[Collected data]

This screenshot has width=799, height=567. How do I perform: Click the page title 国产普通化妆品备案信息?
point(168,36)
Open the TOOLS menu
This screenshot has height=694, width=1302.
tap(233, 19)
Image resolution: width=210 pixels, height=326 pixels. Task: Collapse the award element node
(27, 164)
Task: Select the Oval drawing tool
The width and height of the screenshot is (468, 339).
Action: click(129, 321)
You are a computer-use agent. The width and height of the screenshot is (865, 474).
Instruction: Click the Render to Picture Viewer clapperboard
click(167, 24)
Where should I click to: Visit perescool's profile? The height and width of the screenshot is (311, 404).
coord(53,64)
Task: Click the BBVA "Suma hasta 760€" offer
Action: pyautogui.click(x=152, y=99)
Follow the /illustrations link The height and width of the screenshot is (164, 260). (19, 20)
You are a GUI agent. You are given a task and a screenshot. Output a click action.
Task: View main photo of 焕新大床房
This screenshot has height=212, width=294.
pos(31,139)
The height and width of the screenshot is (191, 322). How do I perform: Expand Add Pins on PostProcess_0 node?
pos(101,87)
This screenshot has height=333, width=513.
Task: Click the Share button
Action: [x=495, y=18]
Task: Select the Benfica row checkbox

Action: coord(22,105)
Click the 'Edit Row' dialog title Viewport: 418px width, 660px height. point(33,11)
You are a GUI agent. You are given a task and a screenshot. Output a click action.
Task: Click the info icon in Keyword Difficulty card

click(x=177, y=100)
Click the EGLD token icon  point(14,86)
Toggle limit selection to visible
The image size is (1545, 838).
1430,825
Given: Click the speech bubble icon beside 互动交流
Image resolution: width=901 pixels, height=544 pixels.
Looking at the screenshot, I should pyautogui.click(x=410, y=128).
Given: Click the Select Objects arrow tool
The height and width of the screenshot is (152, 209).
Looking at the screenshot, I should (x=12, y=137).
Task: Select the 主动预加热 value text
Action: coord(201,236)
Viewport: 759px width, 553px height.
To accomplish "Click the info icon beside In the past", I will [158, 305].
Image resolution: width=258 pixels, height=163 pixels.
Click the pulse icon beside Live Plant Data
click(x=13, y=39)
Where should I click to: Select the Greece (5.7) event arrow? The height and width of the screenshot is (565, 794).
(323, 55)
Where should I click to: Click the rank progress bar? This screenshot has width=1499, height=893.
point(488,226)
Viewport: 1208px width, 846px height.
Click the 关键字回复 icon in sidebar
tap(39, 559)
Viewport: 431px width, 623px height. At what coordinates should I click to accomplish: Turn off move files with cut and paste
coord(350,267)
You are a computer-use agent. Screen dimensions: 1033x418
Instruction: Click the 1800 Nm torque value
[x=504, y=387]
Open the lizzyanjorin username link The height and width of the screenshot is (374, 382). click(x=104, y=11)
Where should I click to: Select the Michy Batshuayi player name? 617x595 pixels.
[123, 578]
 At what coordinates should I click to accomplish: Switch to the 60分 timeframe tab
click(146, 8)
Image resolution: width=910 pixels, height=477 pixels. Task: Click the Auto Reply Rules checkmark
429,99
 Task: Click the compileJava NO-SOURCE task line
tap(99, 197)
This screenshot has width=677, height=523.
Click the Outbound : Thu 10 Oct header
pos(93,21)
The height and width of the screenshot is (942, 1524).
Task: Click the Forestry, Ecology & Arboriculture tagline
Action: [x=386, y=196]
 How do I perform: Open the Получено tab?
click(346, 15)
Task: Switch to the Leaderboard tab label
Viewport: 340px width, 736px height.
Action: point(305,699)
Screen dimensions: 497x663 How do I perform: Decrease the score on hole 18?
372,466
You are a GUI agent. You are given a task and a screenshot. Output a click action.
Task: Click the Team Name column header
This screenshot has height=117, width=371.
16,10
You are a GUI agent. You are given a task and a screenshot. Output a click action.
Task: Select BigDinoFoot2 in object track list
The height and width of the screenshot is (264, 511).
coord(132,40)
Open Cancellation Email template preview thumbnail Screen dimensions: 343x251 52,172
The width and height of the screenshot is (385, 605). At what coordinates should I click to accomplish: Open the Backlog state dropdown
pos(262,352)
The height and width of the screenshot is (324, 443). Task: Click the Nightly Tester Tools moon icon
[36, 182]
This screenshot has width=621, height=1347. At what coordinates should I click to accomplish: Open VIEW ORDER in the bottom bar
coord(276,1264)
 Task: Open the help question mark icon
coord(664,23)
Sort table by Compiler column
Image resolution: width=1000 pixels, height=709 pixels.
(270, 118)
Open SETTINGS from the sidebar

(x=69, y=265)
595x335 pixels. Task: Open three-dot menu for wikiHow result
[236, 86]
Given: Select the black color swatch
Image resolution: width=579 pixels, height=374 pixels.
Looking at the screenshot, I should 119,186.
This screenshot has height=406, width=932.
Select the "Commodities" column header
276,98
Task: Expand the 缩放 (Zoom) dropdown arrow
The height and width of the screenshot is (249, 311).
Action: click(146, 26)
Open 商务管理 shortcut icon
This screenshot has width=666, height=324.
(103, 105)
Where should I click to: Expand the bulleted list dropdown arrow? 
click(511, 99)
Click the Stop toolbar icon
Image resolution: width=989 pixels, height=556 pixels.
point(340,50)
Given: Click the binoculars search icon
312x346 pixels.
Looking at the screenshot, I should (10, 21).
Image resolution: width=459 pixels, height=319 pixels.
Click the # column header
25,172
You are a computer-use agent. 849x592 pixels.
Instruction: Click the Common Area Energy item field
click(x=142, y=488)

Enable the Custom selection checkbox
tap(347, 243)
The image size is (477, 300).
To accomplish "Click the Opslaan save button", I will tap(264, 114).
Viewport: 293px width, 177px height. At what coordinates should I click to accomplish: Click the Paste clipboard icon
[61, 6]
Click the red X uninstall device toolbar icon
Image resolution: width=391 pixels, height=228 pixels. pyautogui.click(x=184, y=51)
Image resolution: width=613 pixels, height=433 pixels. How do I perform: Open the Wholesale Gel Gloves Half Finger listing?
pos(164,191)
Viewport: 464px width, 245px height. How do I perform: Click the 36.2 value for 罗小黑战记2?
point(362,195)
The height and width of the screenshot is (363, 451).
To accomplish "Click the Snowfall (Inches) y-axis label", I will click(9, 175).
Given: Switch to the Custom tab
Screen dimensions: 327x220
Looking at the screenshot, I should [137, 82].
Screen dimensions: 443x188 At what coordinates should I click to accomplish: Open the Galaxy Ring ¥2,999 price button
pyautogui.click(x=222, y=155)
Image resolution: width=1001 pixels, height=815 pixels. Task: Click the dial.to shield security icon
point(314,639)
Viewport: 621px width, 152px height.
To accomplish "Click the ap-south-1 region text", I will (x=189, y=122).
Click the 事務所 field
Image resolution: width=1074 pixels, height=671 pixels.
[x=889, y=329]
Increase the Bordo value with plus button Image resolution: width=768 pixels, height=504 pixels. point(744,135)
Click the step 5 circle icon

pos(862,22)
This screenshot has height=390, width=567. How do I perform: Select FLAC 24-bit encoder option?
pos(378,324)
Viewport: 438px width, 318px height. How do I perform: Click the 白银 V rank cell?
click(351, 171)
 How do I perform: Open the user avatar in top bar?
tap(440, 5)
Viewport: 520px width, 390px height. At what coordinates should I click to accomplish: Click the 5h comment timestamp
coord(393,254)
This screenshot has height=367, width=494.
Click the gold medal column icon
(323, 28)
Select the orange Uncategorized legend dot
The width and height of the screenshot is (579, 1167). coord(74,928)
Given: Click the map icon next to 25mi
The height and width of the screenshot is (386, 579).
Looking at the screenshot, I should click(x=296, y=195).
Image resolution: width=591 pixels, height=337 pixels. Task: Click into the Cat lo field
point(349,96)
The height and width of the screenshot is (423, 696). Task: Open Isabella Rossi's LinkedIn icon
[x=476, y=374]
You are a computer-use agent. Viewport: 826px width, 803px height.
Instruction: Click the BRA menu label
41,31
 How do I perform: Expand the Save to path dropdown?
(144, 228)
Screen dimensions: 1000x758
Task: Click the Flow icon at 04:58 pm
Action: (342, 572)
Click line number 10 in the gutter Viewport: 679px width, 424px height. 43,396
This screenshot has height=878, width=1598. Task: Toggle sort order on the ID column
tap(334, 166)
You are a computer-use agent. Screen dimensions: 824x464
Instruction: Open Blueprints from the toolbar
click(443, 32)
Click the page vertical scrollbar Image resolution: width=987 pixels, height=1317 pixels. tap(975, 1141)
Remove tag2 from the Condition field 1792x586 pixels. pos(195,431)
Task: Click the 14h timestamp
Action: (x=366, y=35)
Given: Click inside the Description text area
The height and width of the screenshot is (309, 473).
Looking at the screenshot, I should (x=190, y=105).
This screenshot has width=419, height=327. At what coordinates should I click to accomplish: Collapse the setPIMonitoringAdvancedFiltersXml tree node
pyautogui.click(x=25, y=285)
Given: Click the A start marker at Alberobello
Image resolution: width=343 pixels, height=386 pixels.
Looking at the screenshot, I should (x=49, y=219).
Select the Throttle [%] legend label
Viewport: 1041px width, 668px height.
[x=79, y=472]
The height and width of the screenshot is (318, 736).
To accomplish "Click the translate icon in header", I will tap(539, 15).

> [Exercise]: Restate the records above verbatim up to and including the line containing "Task: Select the Oval drawing tool".

> [Task solution]:
This screenshot has width=799, height=567. How do I perform: Click the page title 国产普通化妆品备案信息?
point(168,36)
Open the TOOLS menu
This screenshot has height=694, width=1302.
tap(233, 19)
Image resolution: width=210 pixels, height=326 pixels. Task: Collapse the award element node
(27, 164)
Task: Select the Oval drawing tool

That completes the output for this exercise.